Disappointed shareholders contrasted the capital-raising decision with B&B’s reassuring statement on April 14 that its capital base was strong and that it had no intention of tapping shareholders.
That boosted confidence then, sending the shares as high as 180p. They plunged 9 per cent yesterday to 144p as the bank executed an abrupt U-turn, announcing that it needed to shore up its balance sheet and offset the damage from its souring treasury assets.
Mr Crawshaw said that the change of heart was because investors now expected stronger capital ratios than they had even a month ago and he insisted that the April 14 statement allowed for a speedy change of mind.
“I’m sorry if that statement was too firm, if that’s the way you look at it,” Mr Crawshaw told The Times. He said that the final sentence in the denial statement, in which B&B said that it was closely monitoring its balance sheet strength, gave it enough leeway for an about-turn.

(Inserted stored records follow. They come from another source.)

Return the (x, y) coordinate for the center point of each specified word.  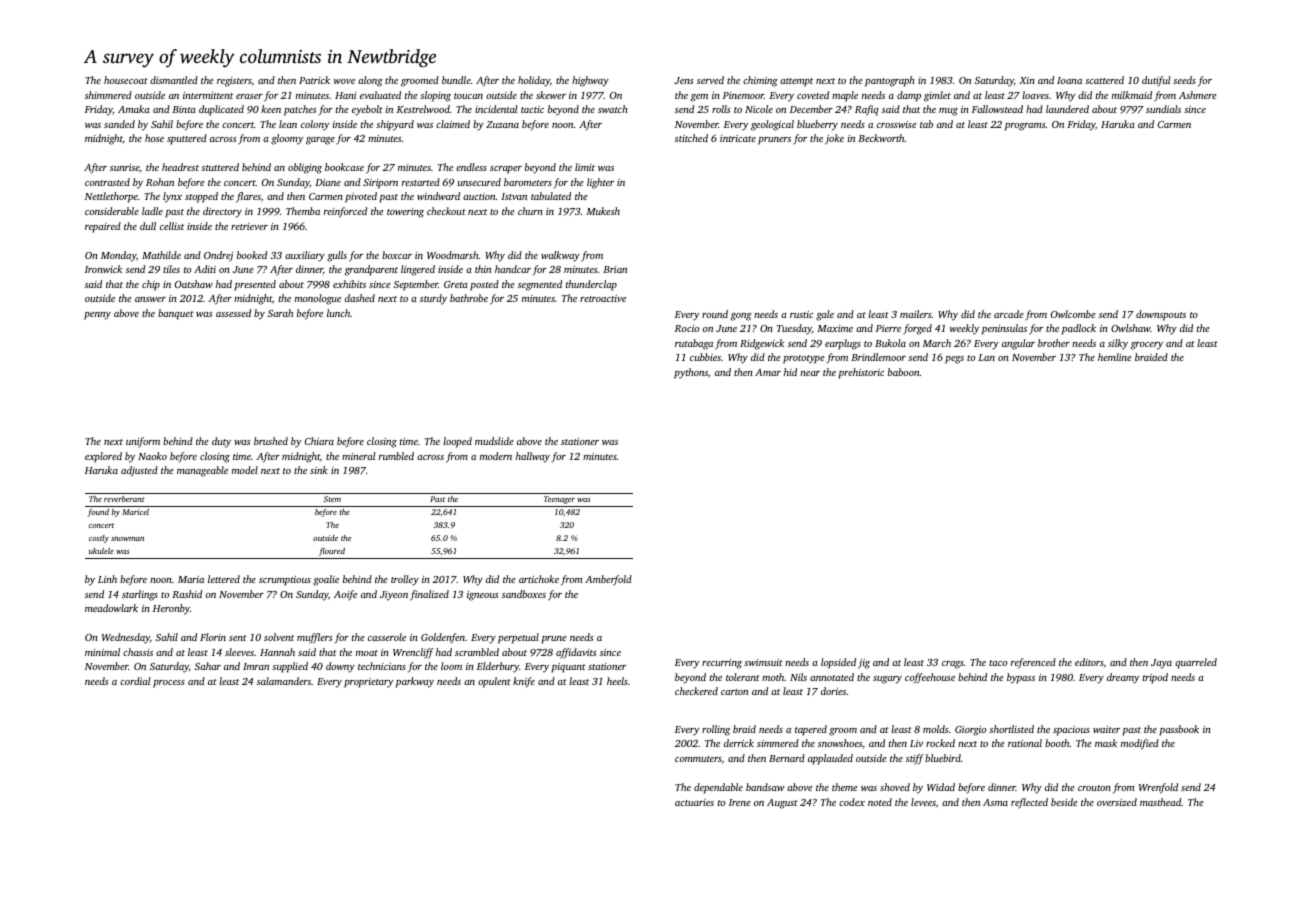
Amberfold (608, 580)
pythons (691, 373)
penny (97, 316)
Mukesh (603, 211)
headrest (180, 167)
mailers (916, 314)
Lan (986, 357)
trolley (405, 580)
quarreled (1196, 663)
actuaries (694, 802)
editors (1089, 662)
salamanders (284, 681)
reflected (1029, 803)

“This wasn’t a door that was bolted shut,” he said.
However, analysts said that the timing was unfortunate, at best. Bruce Packard, of Pali International, said: “This seems a complete U-turn from a month ago, when B&B played down press speculation that they would do a rights issue. It has been suggested to us that the B&B CEO is out of his depth, and we wouldn’t disagree.”
Nick Raynor, investment adviser for The Share Centre, said: “The rights issue is likely to come as a big surprise to investors, given the company only recently denied that it was planning to raise extra cash from shareholders.”
Investors who bought B&B shares after that denial, which was approved by the bank’s board, were left nursing losses of up to 21 per cent yesterday.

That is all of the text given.